> TEKS YANG DIBERIKAN:
Mengaji ilmu nahwu adalah hal sangat penting bagi seorang santri yang akan mempelajari kitab kuning. Pada umunya, kitab kuning bertuliskan pegon tanpa syakal. Dalam pemahaman umum, nahwu adalah bapaknya ilmu akan lengkap dan mantap jika disandingkan dengan ilmu shorof yang dijuluki sebagai ibunya ilmu.

Pada umumnya, semua kitab ilmu nahwu diawali dengan kitab Jurumiyah, lalu ‘Imrithi, sampai Alfiyah Ibnu Malik selalu memiliki urutan tertentu yaitu di awali oleh bab kalam. Hal ini karena kalam adalah landasan yangg melatarbelakangi terbentuknya ilmu nahwu. Dengan demikian, kalam menjadi ilmu dasar yang wajib diketahui terlebih dahulu sebelum masuk pembahasan lebih jauh. Ibarat ketika belajar mengendarai kendaraan, terlebih dahulu mempelajari ilmu dasar pengoperasian mesin seperi bagaimana cara menghidupkan mesin, mematikan mesin, dan lain-lainya.

> SOAL TERTULIS:
Berdasarkan teks tentang ilmu nahwu, jawablah:
(a) Pada umumnya, kitab kuning bertuliskan apa?
(b) Ilmu apa yang dijuluki sebagai ibunya ilmu?
(c) Bab apa yang mengawali urutan kitab-kitab ilmu nahwu?
Baris-baris berikut tidak ada hubungannya dengan teks tentang ilmu nahwu.

> BAHAN:
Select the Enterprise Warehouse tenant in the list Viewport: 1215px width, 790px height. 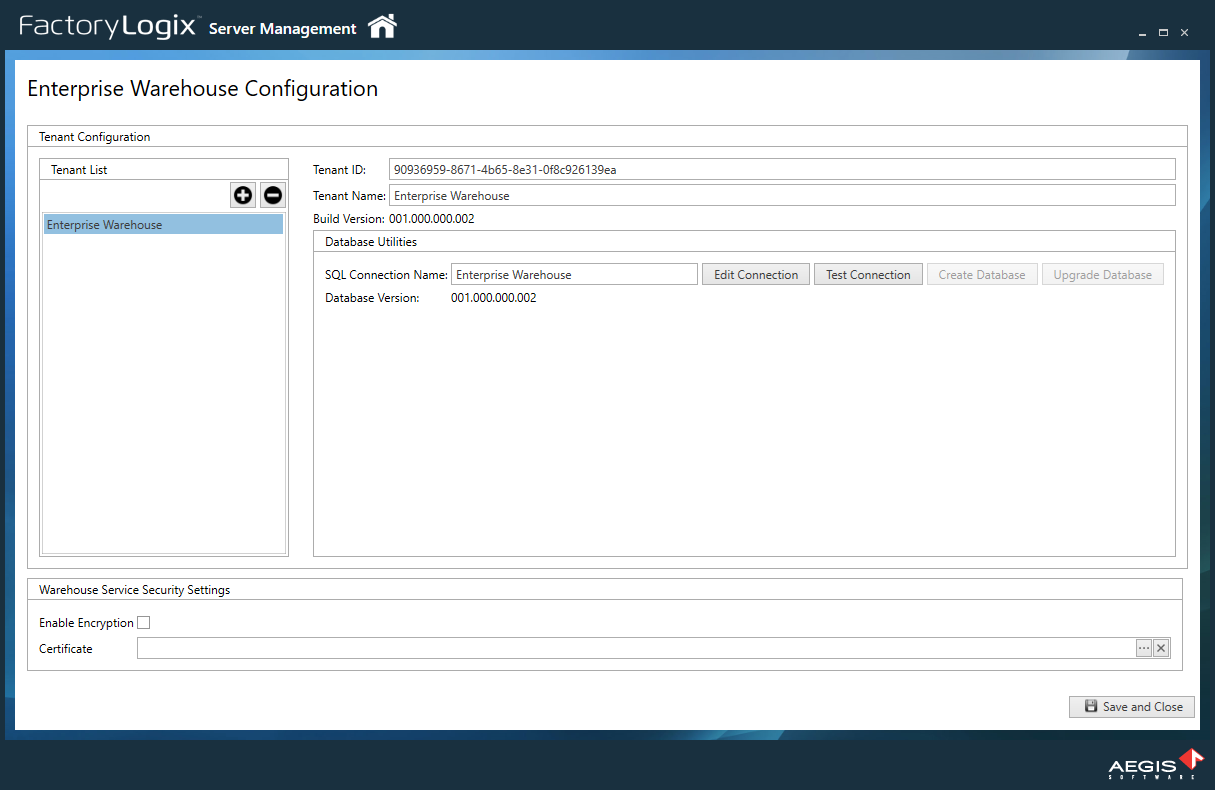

> JAWABAN TUGAS INI:
(a) Pegon tanpa syakal.
(b) Ilmu shorof.
(c) Bab kalam.